In Thor: The Dark World, Thor fights a villain who wants to reboot all of reality, for no better reason than the baddie would basically prefer it that way. Understandably, Thor is against the idea, but aside from a mid-film plot point – one which really only serves to put Loki back in the middle of the proceedings – the villain Malekith (Christopher Eccleston) inspires little of the action. He’s a big fat MacGuffin who only serves to give the hero someone to fight who isn’t already beloved by audiences the world over, and who could (presumably) be killed by the film’s end without anyone really complaining about it.
And even that would have been fine if Thor: The Dark World didn’t spend half the film explaining the pseudo-science of Malekith’s evil plans, which basically boil down to harnessing evil red energy that’s located in Greenwich for some reason and blowing a bunch of stuff up with it, but which are translated into obtuse gobbledygook whenever anyone on camera actually speaks about them.

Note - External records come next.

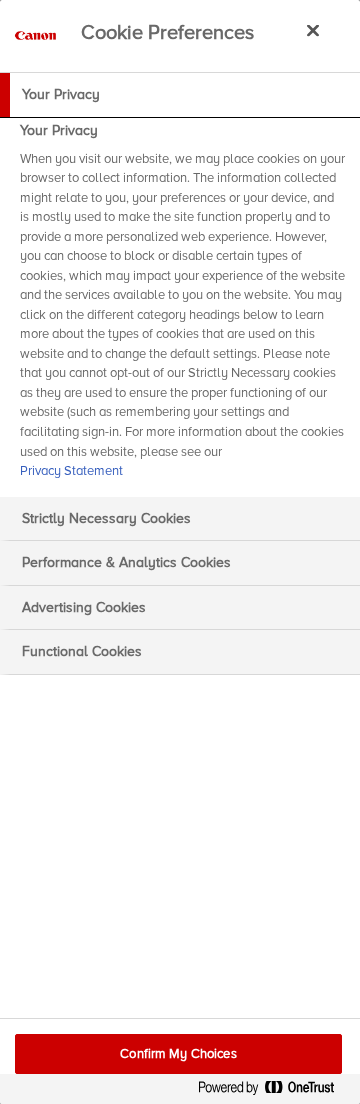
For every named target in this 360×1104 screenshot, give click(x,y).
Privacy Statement (71, 471)
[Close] (313, 30)
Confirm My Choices (178, 1054)
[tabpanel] (182, 307)
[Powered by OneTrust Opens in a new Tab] (274, 1091)
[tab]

But… even the unnecessarily complicated plot and the villain’s overly simplified motivation can’t keep Thor: The Dark World from at least being fun. Let us not allow the towering standard erected by films like Iron Man Three, The Avengers and Captain America to ruin a perfectly sumptuous, good time at the movies. Not every superhero movie has to be better than the film that preceded it. Not every superhero movie has to be thematically resonant or the absolute apex of what the lead character stands for. Thor: The Dark World gets by reasonably well with a series of memorable and inventive action sequences, some beautiful production design and the seemingly effortless charm of its many stars, all of whom turn in wonderful performances.
Two years have passed since the events of Thor, and scientist Jane Foster (Natalie Portman) has just started to give up on re-opening the gate to Asgard – thus reuniting her with her godly beloved – when her intern Darcy (Kat Dennings) brings news of a scientific anomaly in Greenwich. The laws of physics no longer seem to apply in a rundown warehouse sitting atop an ancient evil artifact that infects Jane Foster with unlimited power, forcing Thor to return to Earth and find a way to separate her from “The Aether,” a force with the potential to destroy the known universe and – apparently – recreate it in a form more pleasing to Dark Elves.
Those Dark Elves are led by Malekith and his henchman Kurse (Adewale Akinnuoye-Agbaje). Never mind the fact that the Dark Elves seem perfectly capable of living in this current universe, and that their population is small enough to populate a small community in Iowa without anyone even noticing much. Try not to think about it. No one else did.
Thor brings Jane Foster to Asgard to protect her, she gets to meet his disapproving father (which leads to some amusing awkwardness), and then the Elves attack and send Thor: The Dark World hurtling into a second half filled with uncomfortable alliances, a thrilling and unexpected heist subplot and a grand finale of an action sequence that caroms across the known and unknown universe. That finale is a bit of a wonder: the editing is spectacular, and director Alan Taylor finds a new way to bring Thor’s hammer Mjolnir to life that’s both funny and manages to escalate the tension skyward.
Fun stuff, but only a few last-minute plot points make Thor: The Dark World feel like anything more than filler in the grand Marvel Studios design, or an extended piece of fan service for the Loki acolytes of the world. The proper villain just doesn’t make much of an impression, and the heart and soul of the film are just far enough removed from the actual hero that – in the end – it doesn’t feel like Thor went through as much as he should have to fully justify another whole movie dedicated to him. But if you still love Thor, and especially if you still love Loki, Thor: The Dark World more-or-less satisfies.